= Zelia Peet Ruebhausen =

American civic leader and policy advisor

Zelia Peet Ruebhausen (1914 – January 24, 1990) was an American civic leader and policy advisor.

==Early life==
Zelia Krumbhaar Peet was born in Rye, New York, the daughter of William Creighton Peet and Meta Brevoort Potts Peet. She was named for her paternal grandmother, Emma Zelia Krumbhaar Peet. She attended Miss Hall's School in Pittsfield, Massachusetts before attending Vassar College, where she graduated in the class of 1937.

==Career==
Ruebhausen held a wide array of volunteer positions on advisory committees and councils and executive boards. When asked why she did not seek paid employment instead, she explained, "Because as a volunteer there's no limit to what I can do." During World War II she was the private secretary to an Assistant Secretary of the Navy. She did research for the Spelman Fund, and for the National Association of Manufacturers.

She was the only woman member of the World Trade Advisory Committee of the United States Department of Commerce in 1957. She also served on the Advisory Committee on Africa of the United States Department of State.
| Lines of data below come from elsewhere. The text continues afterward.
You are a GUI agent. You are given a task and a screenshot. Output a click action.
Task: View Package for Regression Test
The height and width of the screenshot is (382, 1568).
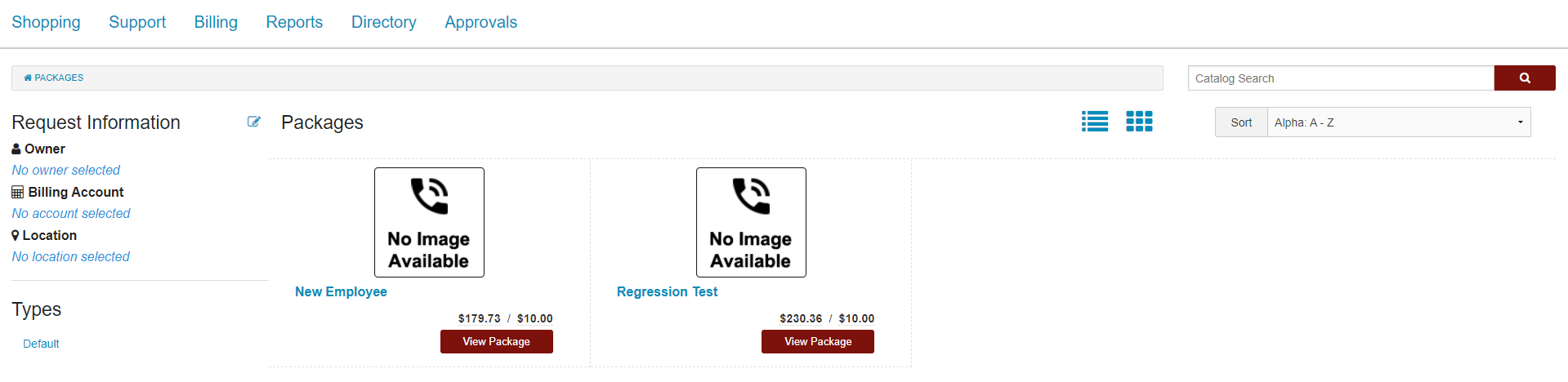[818, 341]
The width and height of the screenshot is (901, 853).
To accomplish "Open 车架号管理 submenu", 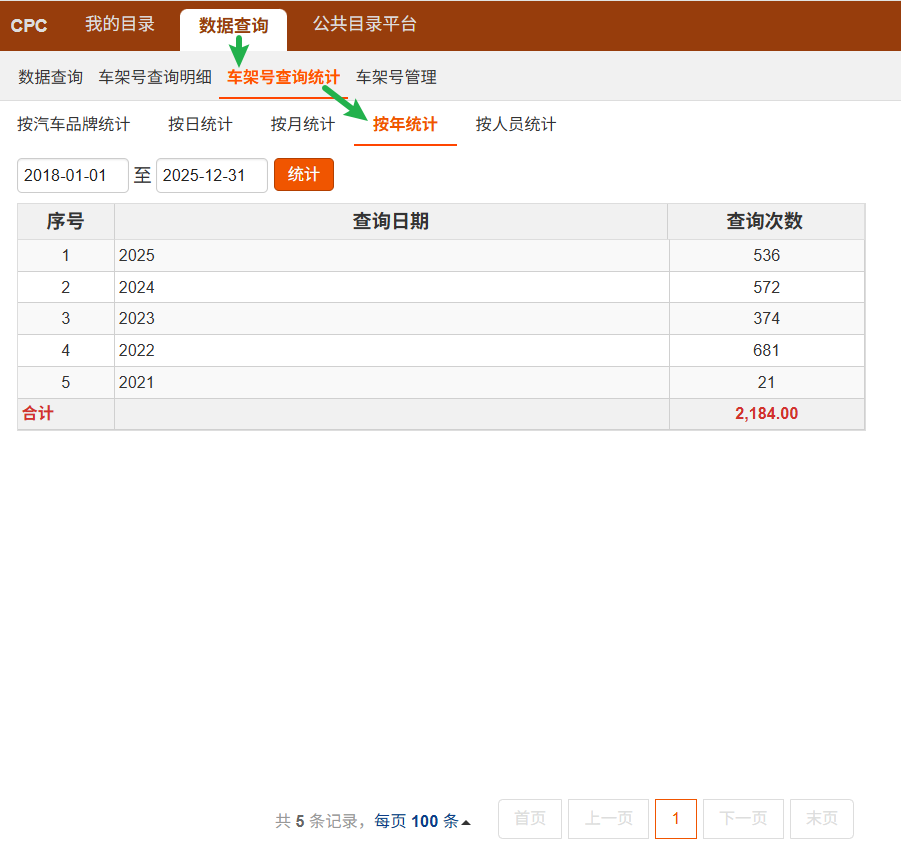I will click(396, 77).
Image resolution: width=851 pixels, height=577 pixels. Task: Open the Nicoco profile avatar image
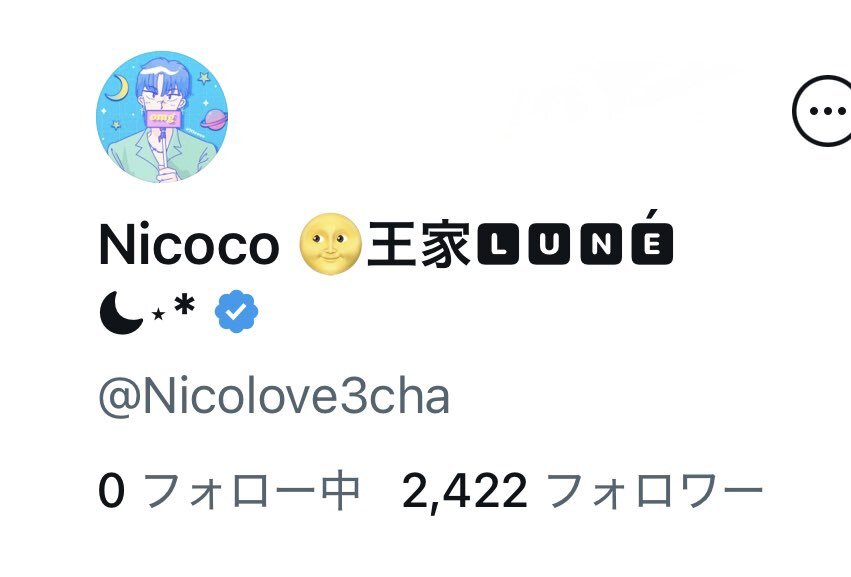[162, 117]
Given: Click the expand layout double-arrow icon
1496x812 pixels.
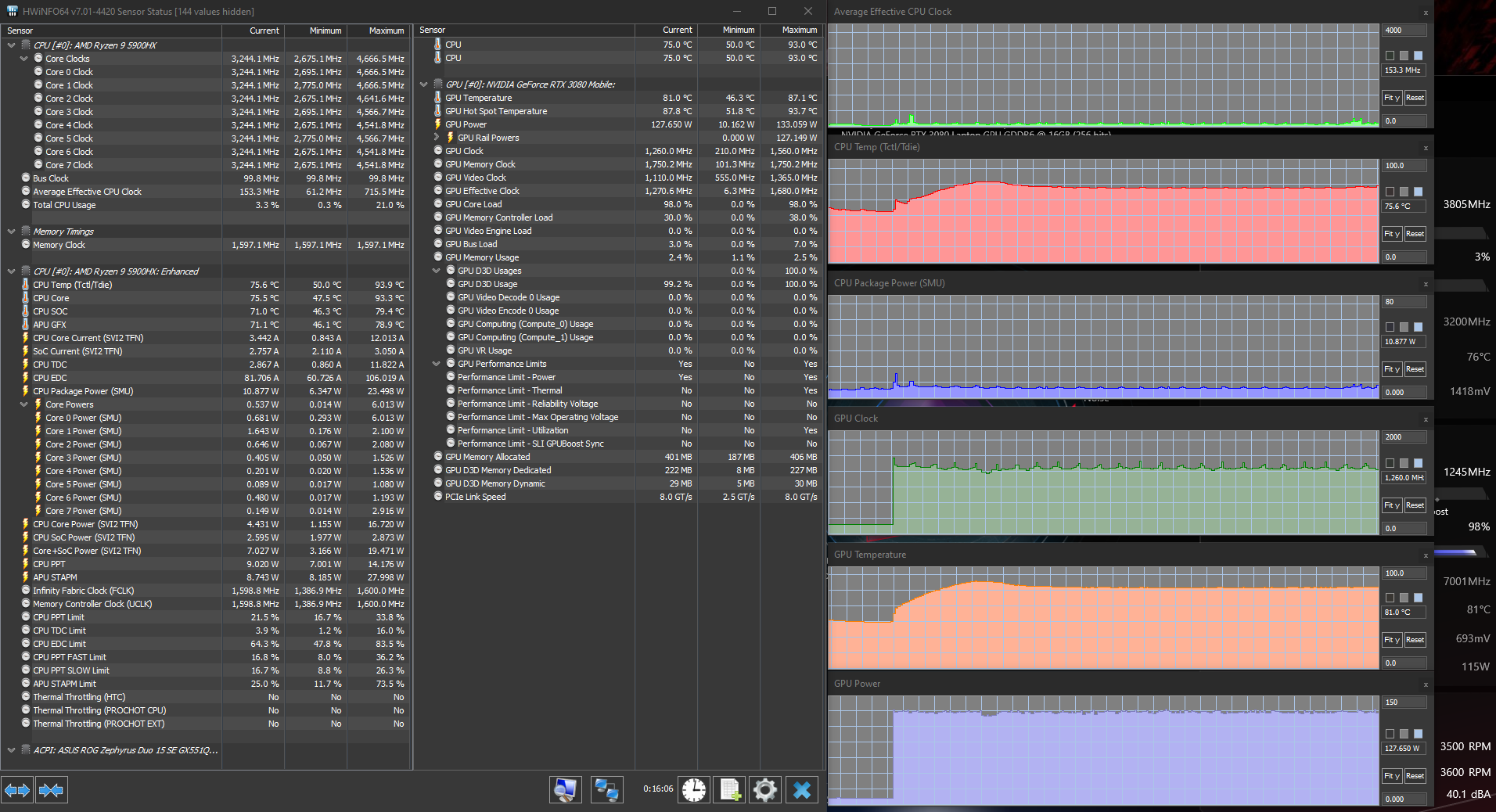Looking at the screenshot, I should point(17,790).
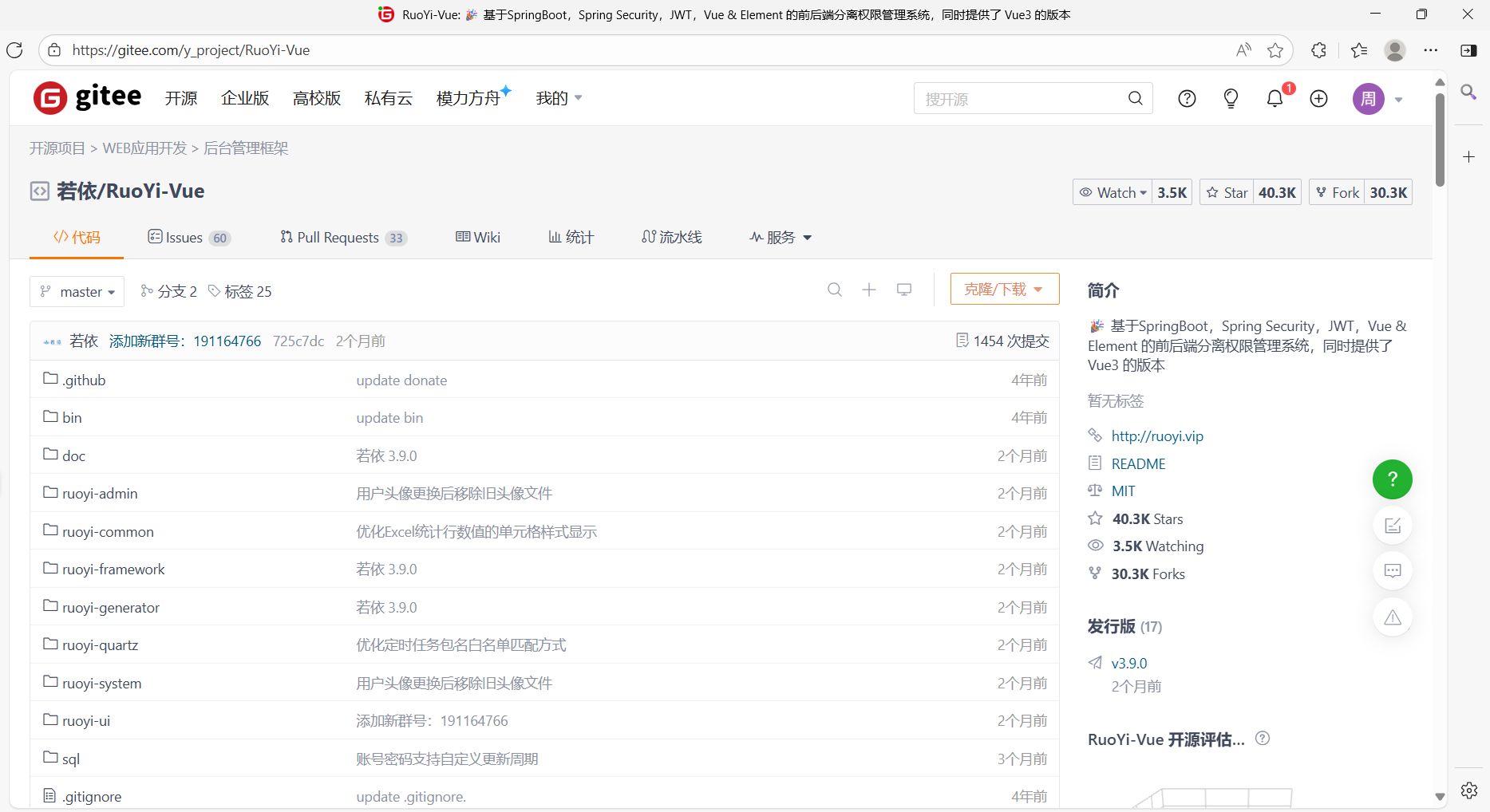Image resolution: width=1490 pixels, height=812 pixels.
Task: Watch the RuoYi-Vue repository
Action: (1113, 191)
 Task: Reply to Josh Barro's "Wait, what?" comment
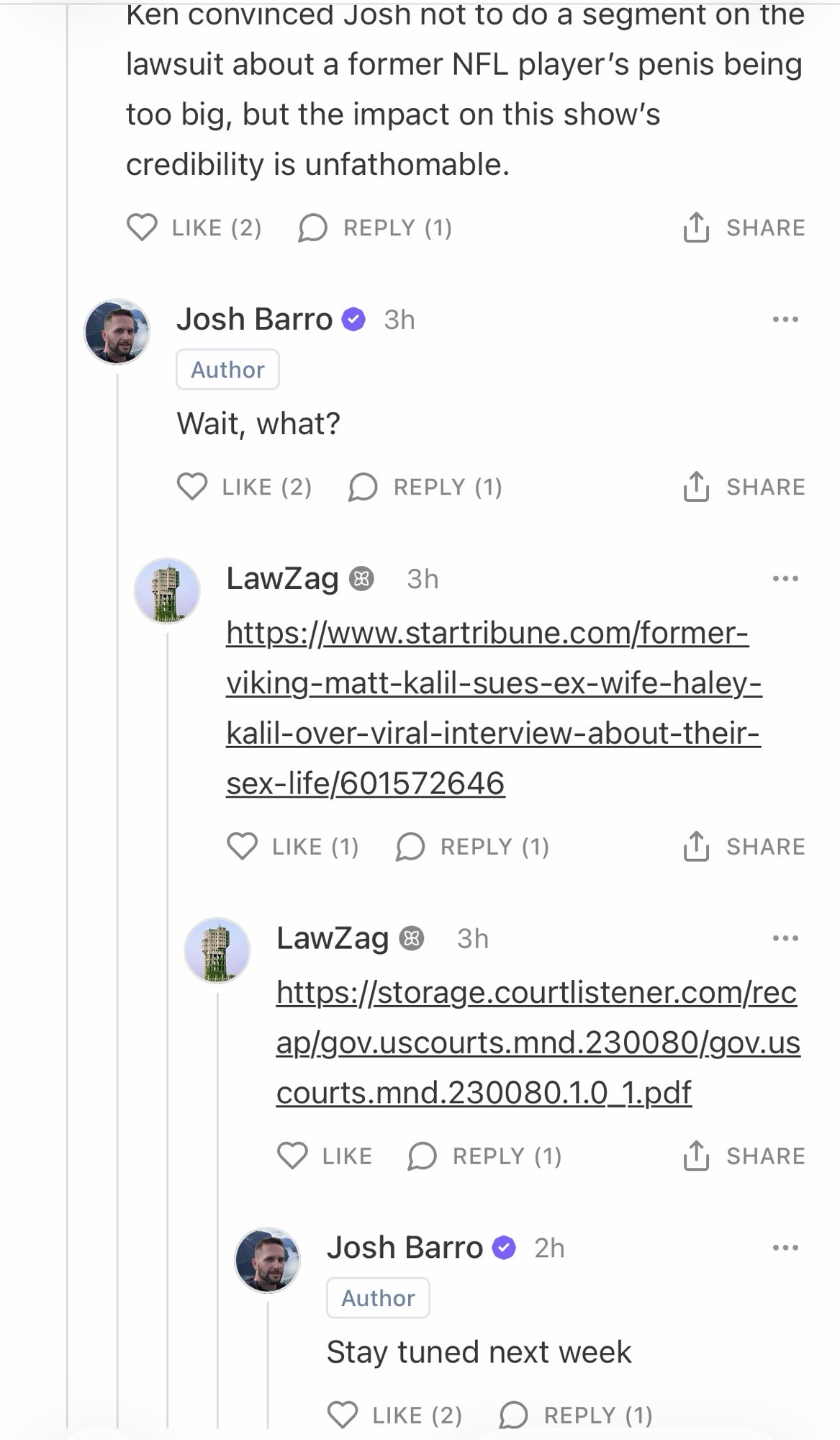[x=425, y=487]
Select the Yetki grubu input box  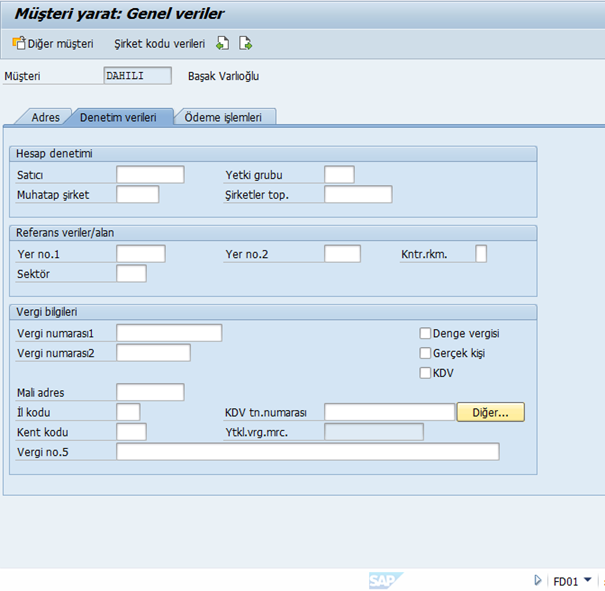point(339,175)
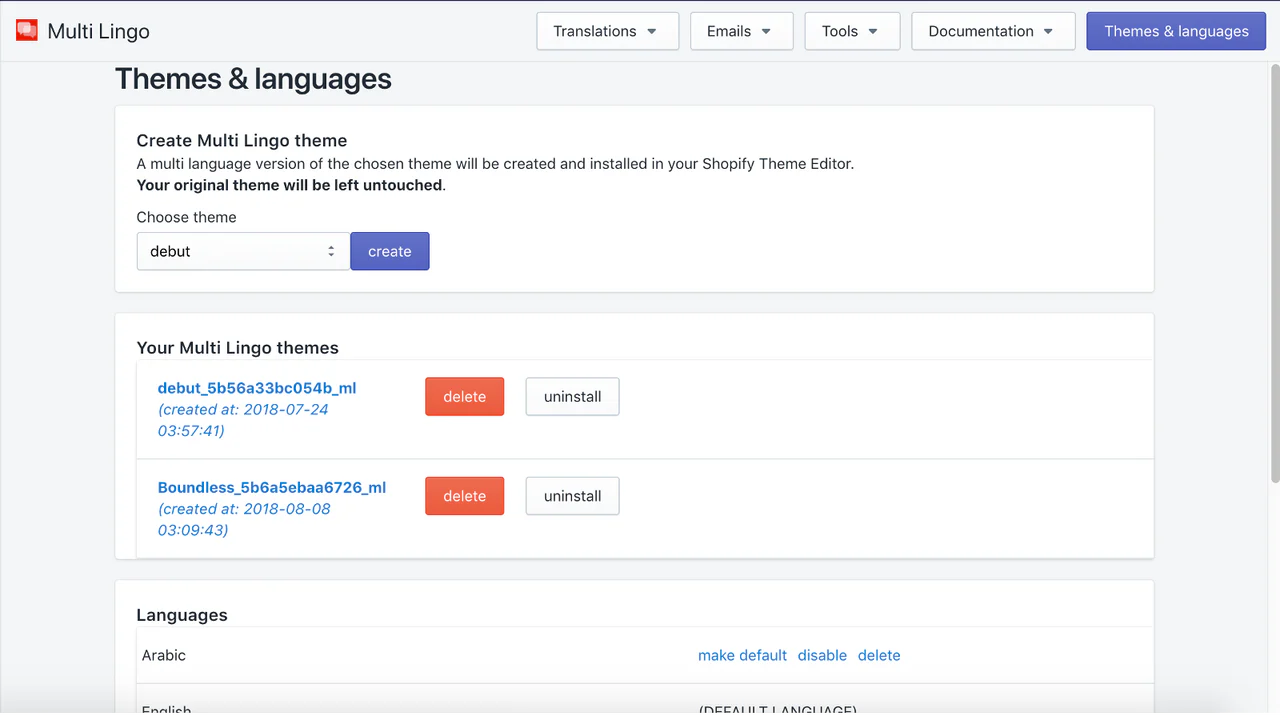1280x720 pixels.
Task: Click the Documentation menu caret arrow
Action: [x=1048, y=32]
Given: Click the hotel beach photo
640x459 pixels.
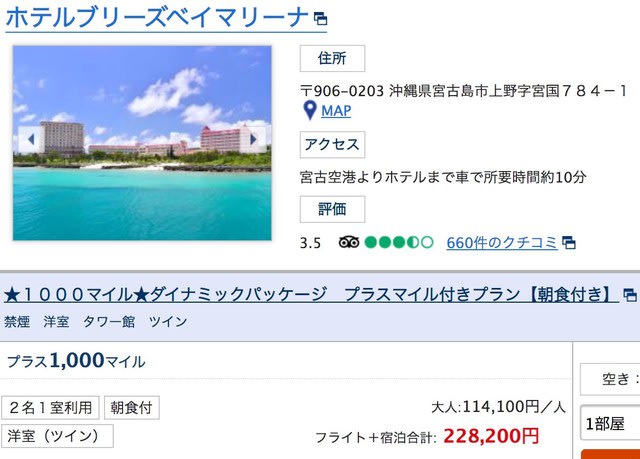Looking at the screenshot, I should (142, 143).
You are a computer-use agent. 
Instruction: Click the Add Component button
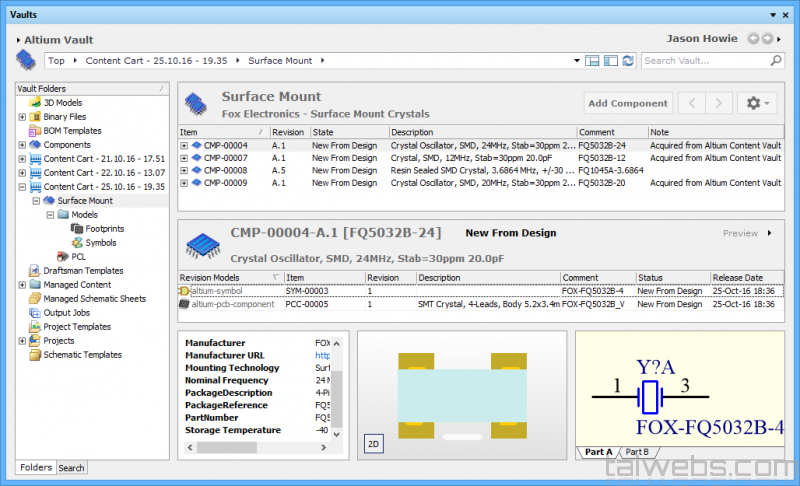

She was a consultant to the Council on Foreign Relations from 1967 to 1970. She served on the New York City Charter Revision Commission (1972-1977). She led the Women's Africa Committee and served on the board of trustees of the African-American Institute. She was also active with the International House of New York. At the New School for Social Research she served on the Board of Overseers in the Center for New York City Affairs.

Ruebhausen was an official observer at the United Nations, appointed in 1946 by the League of Women Voters. "If the United States is to exert leadership, it cannot do it by dollars alone," she wrote in a report for the League. "We must also live up to our beliefs in the dignity of man and the rights of all citizens to equal opportunities." She represented the League at least four times to testify before Congress. She was an officer of the Foundation for Citizens Education, and of Women United for the United Nations.

==Personal life==
In 1942, Zelia K. Peet married lawyer Oscar M. Ruebhausen, who was president of the New York City Bar Association and longtime advisor to Nelson Rockefeller. She died in 1990, aged 75 years, in Rancho Santa Fe, California, from ovarian cancer. There is a Zelia P. Ruebhausen Student Fund at Yale University, named in her memory.